━━ Material for this exercise ━━

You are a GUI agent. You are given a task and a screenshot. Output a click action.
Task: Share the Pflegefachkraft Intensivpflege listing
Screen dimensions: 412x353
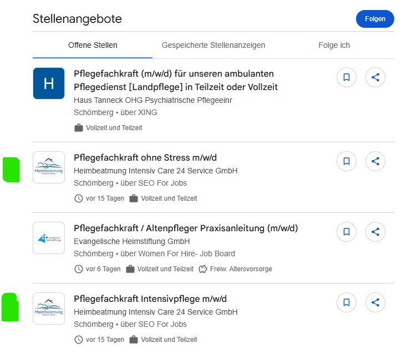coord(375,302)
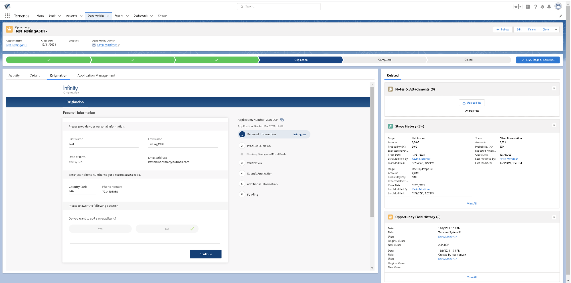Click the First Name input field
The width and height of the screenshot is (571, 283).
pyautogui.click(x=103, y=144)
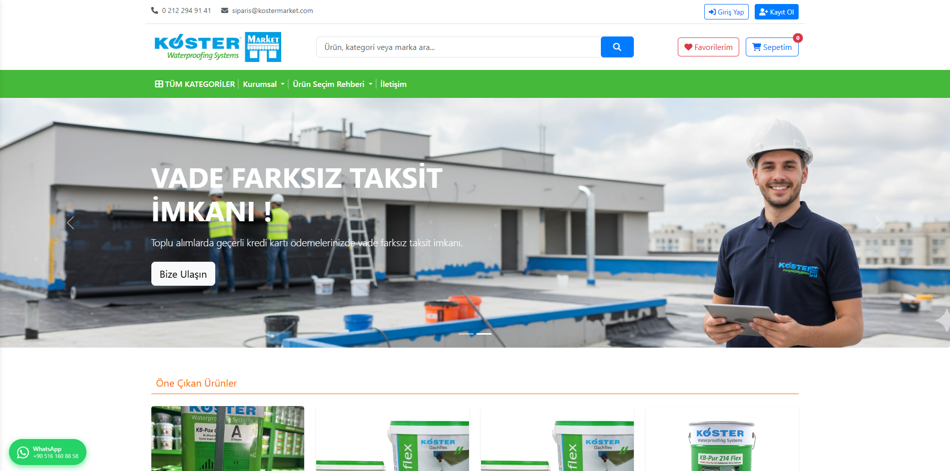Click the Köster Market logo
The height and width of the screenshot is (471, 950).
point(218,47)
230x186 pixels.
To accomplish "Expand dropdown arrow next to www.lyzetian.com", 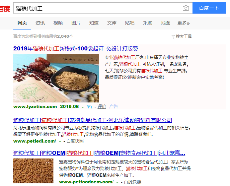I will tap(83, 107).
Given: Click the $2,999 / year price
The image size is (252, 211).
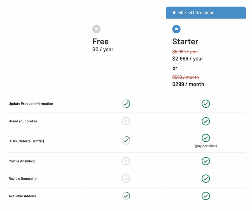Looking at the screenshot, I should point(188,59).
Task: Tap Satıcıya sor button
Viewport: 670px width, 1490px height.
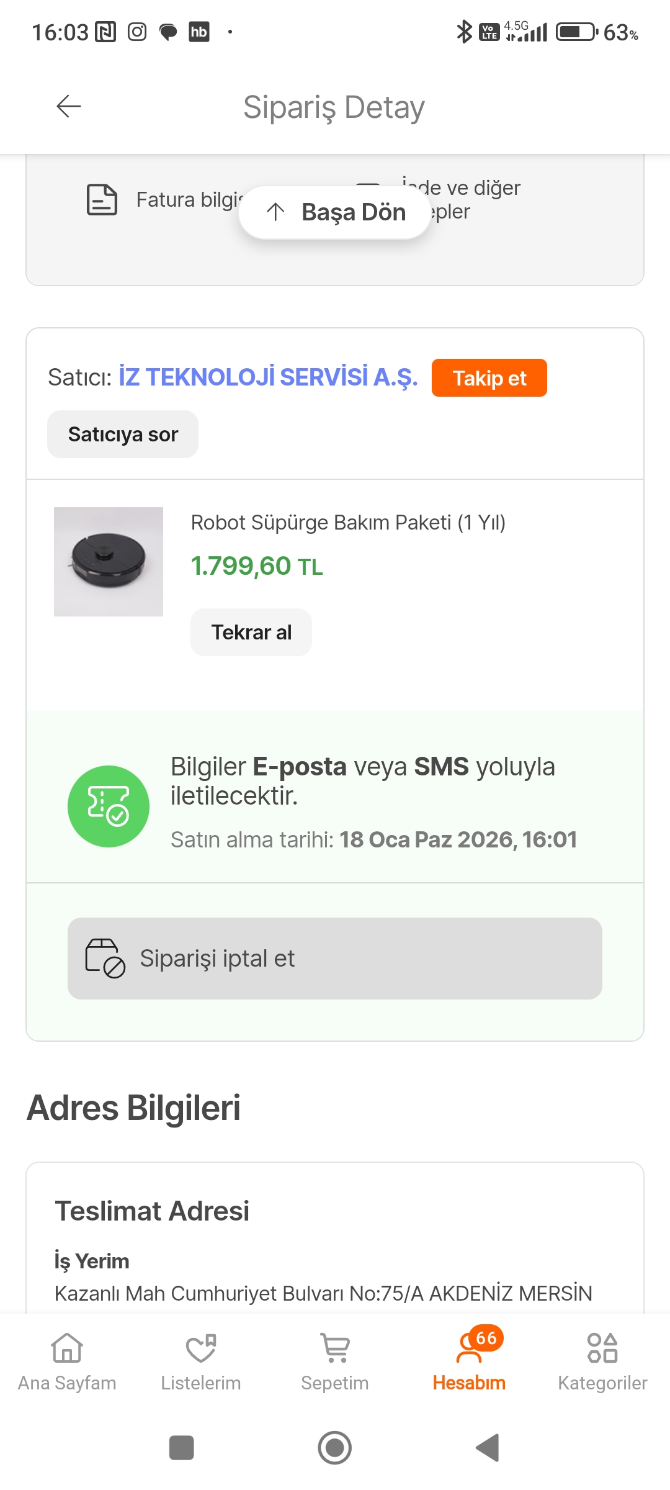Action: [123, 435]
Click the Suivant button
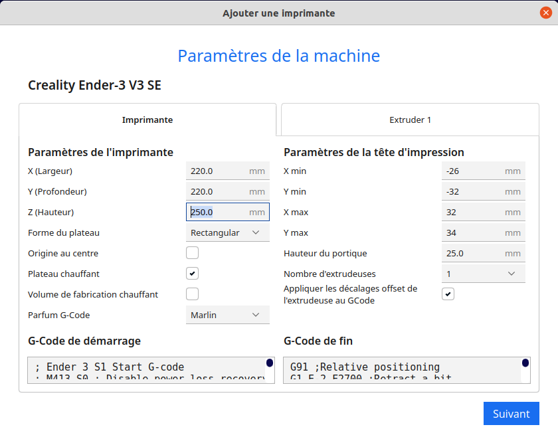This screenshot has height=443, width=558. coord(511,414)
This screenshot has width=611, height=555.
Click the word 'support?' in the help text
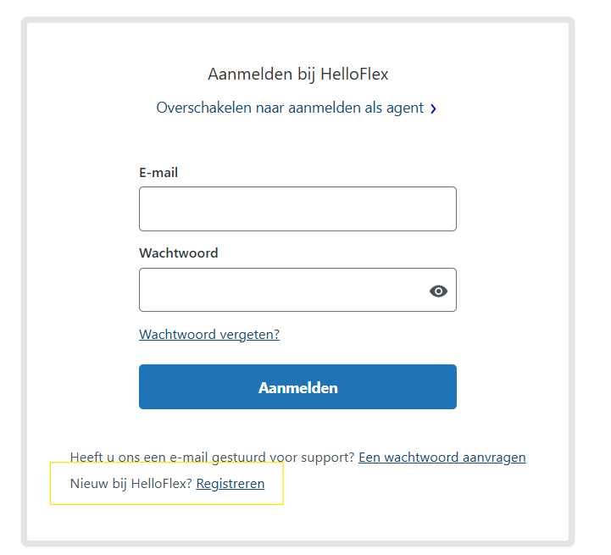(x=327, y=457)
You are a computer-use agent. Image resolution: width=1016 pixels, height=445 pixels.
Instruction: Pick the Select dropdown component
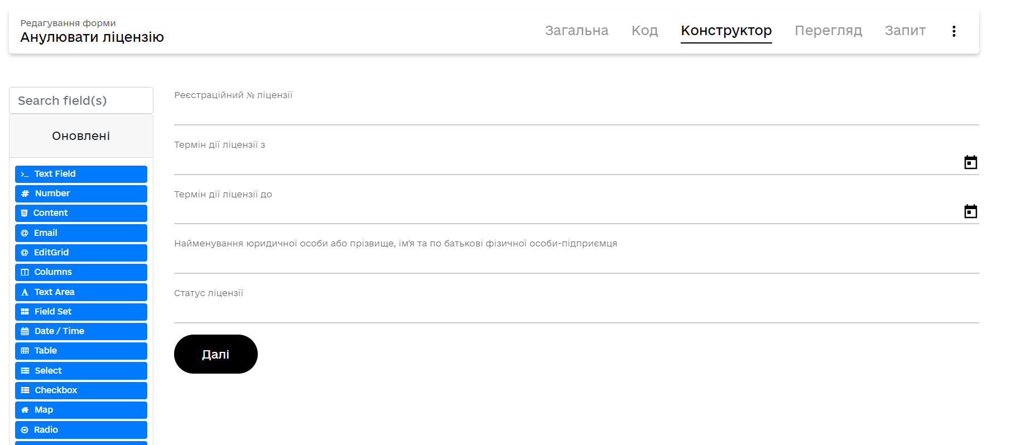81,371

━━━

Put the rows into a numbered list, beginning at the line that contains "This screenshot has width=611, height=555." and ending with the last line of the rows, and skip any blank lines. Leave the pictures out of the list.

1. This screenshot has width=611, height=555.
2. Click the word 'support?' in the help text
3. (x=327, y=457)
4. You are a computer-use agent. Image resolution: width=1016 pixels, height=445 pixels.
5. Instruction: Pick the Select dropdown component
6. 81,371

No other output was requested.